Directed and produced by Clint Eastwood, 'Absolute Power' is an exciting, suspenseful genre thriller with Eastwood's fingerprints all over it. Based on the novel by David Baldacci, and with a screenplay penned by William Goldman ('The Princess Bride'), Eastwood takes on the thriller genre with his own unique directorial style.
Luther Whitney (Clint Eastwood) is a world-renowned cat burglar. He's sly and clever. At the beginning of the film he breaks into a mansion in the middle of the woods and uncovers a secret room filled with money and jewelry. As Whitney first hacks the security alarm, and then ascends the stairs, the camera rarely cuts away. Eastwood the director creates a sense of foreboding dread by slowly getting the scene started.
While in the secret room, Whitney is surprised by two people, a man and a woman engaging in some rough sex. From behind a two way mirror Whitney watches as the tryst becomes more and more violent, culminating with the woman being shot by two unidentified men before she's able to stab the man who's beating her.
While we find out pretty soon who the man is, I won't spoil it here because that's half the fun. The opening scene show's some masterful direction on Eastwood's part. Gritty and raw, he builds suspense without quick-cut action scenes. Instead, he lingers on the events as they unfold. It's almost hard to watch at times. He makes it seem so genuine.
○ ○ ○ ○ ○
Written exercise
Continue the review of 'Absolute Power' from where it stops, starting right after its last sentence. The material that follows has no connection to the review of 'Absolute Power' above.
○ ○ ○ ○ ○
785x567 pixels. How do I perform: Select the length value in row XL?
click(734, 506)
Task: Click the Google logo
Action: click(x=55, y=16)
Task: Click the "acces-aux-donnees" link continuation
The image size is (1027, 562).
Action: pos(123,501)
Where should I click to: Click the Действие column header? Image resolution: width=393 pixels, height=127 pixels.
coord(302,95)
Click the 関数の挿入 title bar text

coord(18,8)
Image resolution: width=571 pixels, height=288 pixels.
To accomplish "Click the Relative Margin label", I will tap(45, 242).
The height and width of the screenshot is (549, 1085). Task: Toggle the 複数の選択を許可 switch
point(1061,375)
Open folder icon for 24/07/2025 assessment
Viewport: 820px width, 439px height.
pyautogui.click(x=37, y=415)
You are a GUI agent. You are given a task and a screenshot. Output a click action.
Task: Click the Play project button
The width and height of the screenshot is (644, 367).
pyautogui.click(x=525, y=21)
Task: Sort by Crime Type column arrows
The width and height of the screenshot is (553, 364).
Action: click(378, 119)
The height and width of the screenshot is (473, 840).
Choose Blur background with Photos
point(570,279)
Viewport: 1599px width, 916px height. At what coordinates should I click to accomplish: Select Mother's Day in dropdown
○ ○ ○ ○ ○
Answer below
Whitney is a lonely man, estranged from his daughter. I know what you're thinking, yet another film with Clint Eastwood as a man on his own who has family, but they can't stand him. His daughter is played by Laura Linney. They have a difficult relationship. He was in prison for burglary for much of her childhood. It's easy to see why she has trouble forgiving him.
When the woman is found murdered by the police, grizzled police detective Seth Frank (Ed Harris, 'Apollo 13') is called in to investigate. Frank is told that there are only a handful of people who could have pulled off the burglary at the house, and Luther Whitney is one of them. Frank knows Whitney is involved, but he doesn't know how deeply. Their relationship and conversations are some of the most gratifying scenes in the movie.
The entire film has a Hitchcockian feel. A noir thriller, with devious villains, and stalwart heroes. Scenes are packed with suspense without any of the gimmicks that have become so prevalent in this genre. After so many political thrillers in the years since that rely heavily on convoluted plots and nauseatingly quick action scenes, it was nice to go back to a film that takes its time and builds suspense by just letting us observe.
The interesting thing about 'Absolute Power' is we already know who committed the crime. There's never any lead up to finding a mysterious killer. 'Absolute Power' is about the journey, and it's a suspenseful one at that.
'Absolute Power's 1080p VC-1 encoded high definition presentation looks great. This transfer is faithful to the image I remember seeing on the big screen back in 1996. The first part of the film is either dimly lit or almost completely dark. Delineation works well in the dimly lit scenes in the house, while Whitney is looking on from the secret room. When he's running away through the forest, it gets very dark. Crushing becomes a minor problem a few times, but nothing substantial. Fine detail is pumped up from the previous DVD release, although some softer shots do creep in. Skin tones are right on the money. Colors are beautiful and rich, whether the greens of the place where Whitney's daughter goes jogging, or the grays of the surrounding buildings in a city square. This video presentation is impressive all around. Fans of the movie will be happy that 'Absolute Power' has been treated with care.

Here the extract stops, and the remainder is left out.